Danh Võ
Of the few objects in Võ’s repertoire made rather than found are the many manufactured fragments that share the title We the People (2011–2016). Taken together, the work is a 1:1 scale replica of the Statue of Liberty in 350 parts, just as the original was designed by Frédéric Auguste Bartholdi in 1886. Displayed in its many pieces, each made from a steel armature and copper sheets, Võ’s We the People is a broken, uncertain monolith. And ultimately fragile: “You think of this monumental sculpture, but the image of it is stronger than the physical materiality of it,” the artist says – her beaten metal only two-and-a-half millimetres thick. As the disparate parts of an unseen whole, each fragment appears as an abstract monument to an unrealised ideal. The fractured symbol, dispersed across the world, can never again be made whole. At the time the project was conceived, Võ had not seen the Statue of Liberty in the round, had not stood beneath her triumphant form, but it persisted in his mind as a conflicted beacon; a promise of both war and freedom.
b.1975, Ba Ria
“Old objects give me a sense of comfort, in a way,” Danh Võ says, “because old empires fall apart in time.” In poetic propositions composed of objects borrowed and found, Võ considers the personal and collective histories inscribed in their forms.
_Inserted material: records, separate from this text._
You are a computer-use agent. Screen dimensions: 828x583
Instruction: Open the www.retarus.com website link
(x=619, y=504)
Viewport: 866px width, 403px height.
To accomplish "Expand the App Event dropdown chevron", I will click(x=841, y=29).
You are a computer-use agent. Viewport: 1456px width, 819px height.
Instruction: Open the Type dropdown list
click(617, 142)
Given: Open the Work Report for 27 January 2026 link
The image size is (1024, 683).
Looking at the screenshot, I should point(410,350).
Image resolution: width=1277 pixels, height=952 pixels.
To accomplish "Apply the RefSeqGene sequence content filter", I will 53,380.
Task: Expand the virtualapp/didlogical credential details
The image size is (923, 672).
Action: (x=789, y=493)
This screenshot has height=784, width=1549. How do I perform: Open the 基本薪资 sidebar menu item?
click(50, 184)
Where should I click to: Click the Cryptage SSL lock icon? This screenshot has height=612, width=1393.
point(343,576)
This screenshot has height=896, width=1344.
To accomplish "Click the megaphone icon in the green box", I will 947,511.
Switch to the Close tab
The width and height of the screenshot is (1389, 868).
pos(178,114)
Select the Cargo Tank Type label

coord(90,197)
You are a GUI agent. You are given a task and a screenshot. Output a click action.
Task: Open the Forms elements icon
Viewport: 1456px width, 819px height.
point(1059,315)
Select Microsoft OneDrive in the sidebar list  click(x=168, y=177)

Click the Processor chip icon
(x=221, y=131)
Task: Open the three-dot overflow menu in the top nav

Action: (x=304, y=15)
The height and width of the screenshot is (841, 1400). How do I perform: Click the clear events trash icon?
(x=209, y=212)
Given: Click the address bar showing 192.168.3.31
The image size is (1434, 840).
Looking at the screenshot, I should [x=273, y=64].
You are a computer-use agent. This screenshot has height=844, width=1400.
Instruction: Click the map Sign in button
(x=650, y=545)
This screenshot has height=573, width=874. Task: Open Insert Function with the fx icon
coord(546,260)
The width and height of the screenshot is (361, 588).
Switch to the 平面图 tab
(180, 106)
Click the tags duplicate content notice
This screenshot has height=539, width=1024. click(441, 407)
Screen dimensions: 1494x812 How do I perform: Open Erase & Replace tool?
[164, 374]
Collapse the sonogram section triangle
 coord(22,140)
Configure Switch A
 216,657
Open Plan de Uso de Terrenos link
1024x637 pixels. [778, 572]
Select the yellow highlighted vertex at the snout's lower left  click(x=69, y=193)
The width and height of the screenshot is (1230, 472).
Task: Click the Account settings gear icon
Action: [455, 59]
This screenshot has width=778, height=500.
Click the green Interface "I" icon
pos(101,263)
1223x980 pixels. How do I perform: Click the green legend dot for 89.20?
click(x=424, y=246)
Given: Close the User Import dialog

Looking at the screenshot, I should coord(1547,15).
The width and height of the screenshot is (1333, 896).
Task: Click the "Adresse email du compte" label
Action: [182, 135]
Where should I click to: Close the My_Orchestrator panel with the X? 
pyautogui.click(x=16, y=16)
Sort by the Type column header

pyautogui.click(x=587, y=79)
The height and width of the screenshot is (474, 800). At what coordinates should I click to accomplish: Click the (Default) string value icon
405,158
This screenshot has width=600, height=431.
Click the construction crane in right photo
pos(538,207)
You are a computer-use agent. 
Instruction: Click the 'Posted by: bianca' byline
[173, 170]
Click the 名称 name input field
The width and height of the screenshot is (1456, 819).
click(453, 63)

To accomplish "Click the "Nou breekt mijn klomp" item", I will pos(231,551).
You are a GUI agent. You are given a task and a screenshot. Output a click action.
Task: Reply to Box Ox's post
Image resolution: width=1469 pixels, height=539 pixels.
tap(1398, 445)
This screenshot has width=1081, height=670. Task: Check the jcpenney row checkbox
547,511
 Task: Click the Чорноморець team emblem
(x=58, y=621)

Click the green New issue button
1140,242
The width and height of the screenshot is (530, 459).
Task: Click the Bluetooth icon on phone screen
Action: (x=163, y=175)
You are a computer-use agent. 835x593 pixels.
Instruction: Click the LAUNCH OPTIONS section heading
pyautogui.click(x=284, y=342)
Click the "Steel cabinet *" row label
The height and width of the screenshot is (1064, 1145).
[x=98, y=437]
He is more a collector than a maker; an archivist of traces, of past desires and dispossessions. In his accumulated objects, Võ finds a metonym for the migrant experience. Pairing antiques with more recent artefacts – his grandmother’s fridge, drawings by his father, a grave marker – his mise en scènes offer reflections on his inherited place in history. Fleeing post-war Vietnam by boat in 1979 for America, Võ and his family were waylaid by a Danish shipping vessel and offered political asylum and citizenship in Denmark. Though his work seldom refers to this fortuitous ocean encounter (it was unlikely his family would have otherwise survived their voyage), his practice is similarly shaped by chance. By chance, he acquired the three chandeliers that hung above the negotiation table in the Majestic Hotel in Paris, where the peace agreement for Vietnam was signed. By chance, he assumed possession of a relic of a saint. To Võ, chance is a necessary medium in his work. Such is history, he suggests, all bad luck and good fortune.